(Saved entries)
——
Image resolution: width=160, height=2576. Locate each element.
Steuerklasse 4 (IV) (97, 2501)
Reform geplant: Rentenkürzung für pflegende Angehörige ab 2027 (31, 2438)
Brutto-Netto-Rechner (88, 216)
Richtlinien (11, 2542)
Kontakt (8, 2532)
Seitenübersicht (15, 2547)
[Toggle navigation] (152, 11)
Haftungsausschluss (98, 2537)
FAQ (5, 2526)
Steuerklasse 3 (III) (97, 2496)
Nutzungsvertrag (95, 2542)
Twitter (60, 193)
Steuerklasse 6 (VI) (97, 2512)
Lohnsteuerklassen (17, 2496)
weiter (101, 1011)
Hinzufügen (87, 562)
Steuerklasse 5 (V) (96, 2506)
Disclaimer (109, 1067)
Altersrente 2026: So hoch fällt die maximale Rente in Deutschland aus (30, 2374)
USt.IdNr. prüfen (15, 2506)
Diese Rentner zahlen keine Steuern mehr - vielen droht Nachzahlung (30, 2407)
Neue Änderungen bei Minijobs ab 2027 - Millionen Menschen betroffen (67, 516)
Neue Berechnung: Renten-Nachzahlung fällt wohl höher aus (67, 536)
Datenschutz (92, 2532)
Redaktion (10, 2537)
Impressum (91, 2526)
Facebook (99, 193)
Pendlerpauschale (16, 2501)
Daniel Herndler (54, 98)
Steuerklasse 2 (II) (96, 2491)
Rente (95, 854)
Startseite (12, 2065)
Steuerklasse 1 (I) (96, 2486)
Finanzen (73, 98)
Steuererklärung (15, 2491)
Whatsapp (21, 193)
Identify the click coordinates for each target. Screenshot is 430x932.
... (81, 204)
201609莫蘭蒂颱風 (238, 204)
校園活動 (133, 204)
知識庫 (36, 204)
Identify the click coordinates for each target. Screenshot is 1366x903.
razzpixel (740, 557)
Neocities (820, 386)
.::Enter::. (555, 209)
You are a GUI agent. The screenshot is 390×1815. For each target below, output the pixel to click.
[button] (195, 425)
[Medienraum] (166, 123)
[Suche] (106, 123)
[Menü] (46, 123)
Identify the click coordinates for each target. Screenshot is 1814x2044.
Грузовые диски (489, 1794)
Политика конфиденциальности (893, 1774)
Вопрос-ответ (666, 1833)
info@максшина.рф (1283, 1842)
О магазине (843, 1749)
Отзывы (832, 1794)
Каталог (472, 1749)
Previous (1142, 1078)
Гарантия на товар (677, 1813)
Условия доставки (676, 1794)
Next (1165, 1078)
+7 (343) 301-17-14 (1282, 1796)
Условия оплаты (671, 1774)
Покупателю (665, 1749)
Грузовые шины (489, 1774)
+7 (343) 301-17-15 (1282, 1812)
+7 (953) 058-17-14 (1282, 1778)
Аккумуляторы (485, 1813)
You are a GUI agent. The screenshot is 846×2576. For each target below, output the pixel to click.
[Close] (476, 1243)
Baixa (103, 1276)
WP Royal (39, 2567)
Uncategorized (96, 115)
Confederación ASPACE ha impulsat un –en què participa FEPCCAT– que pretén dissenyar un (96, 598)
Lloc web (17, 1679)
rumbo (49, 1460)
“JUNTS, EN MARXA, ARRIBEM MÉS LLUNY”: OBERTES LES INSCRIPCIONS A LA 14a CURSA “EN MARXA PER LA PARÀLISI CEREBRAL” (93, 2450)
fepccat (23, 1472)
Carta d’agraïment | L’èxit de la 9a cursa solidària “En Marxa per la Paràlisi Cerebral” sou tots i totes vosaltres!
——
§ **TRY IT**
Taking the entries above, print exactly the lines starting at the line with "[Toggle navigation] (152, 11)" and ending at the line with "Diese Rentner zahlen", both included.

§ **EXERCISE RESPONSE**
[Toggle navigation] (152, 11)
Haftungsausschluss (98, 2537)
FAQ (5, 2526)
Steuerklasse 3 (III) (97, 2496)
Nutzungsvertrag (95, 2542)
Twitter (60, 193)
Steuerklasse 6 (VI) (97, 2512)
Lohnsteuerklassen (17, 2496)
weiter (101, 1011)
Hinzufügen (87, 562)
Steuerklasse 5 (V) (96, 2506)
Disclaimer (109, 1067)
Altersrente 2026: So hoch fällt die maximale Rente in Deutschland aus (30, 2374)
USt.IdNr. prüfen (15, 2506)
Diese Rentner zahlen keine Steuern mehr - vielen droht Nachzahlung (30, 2407)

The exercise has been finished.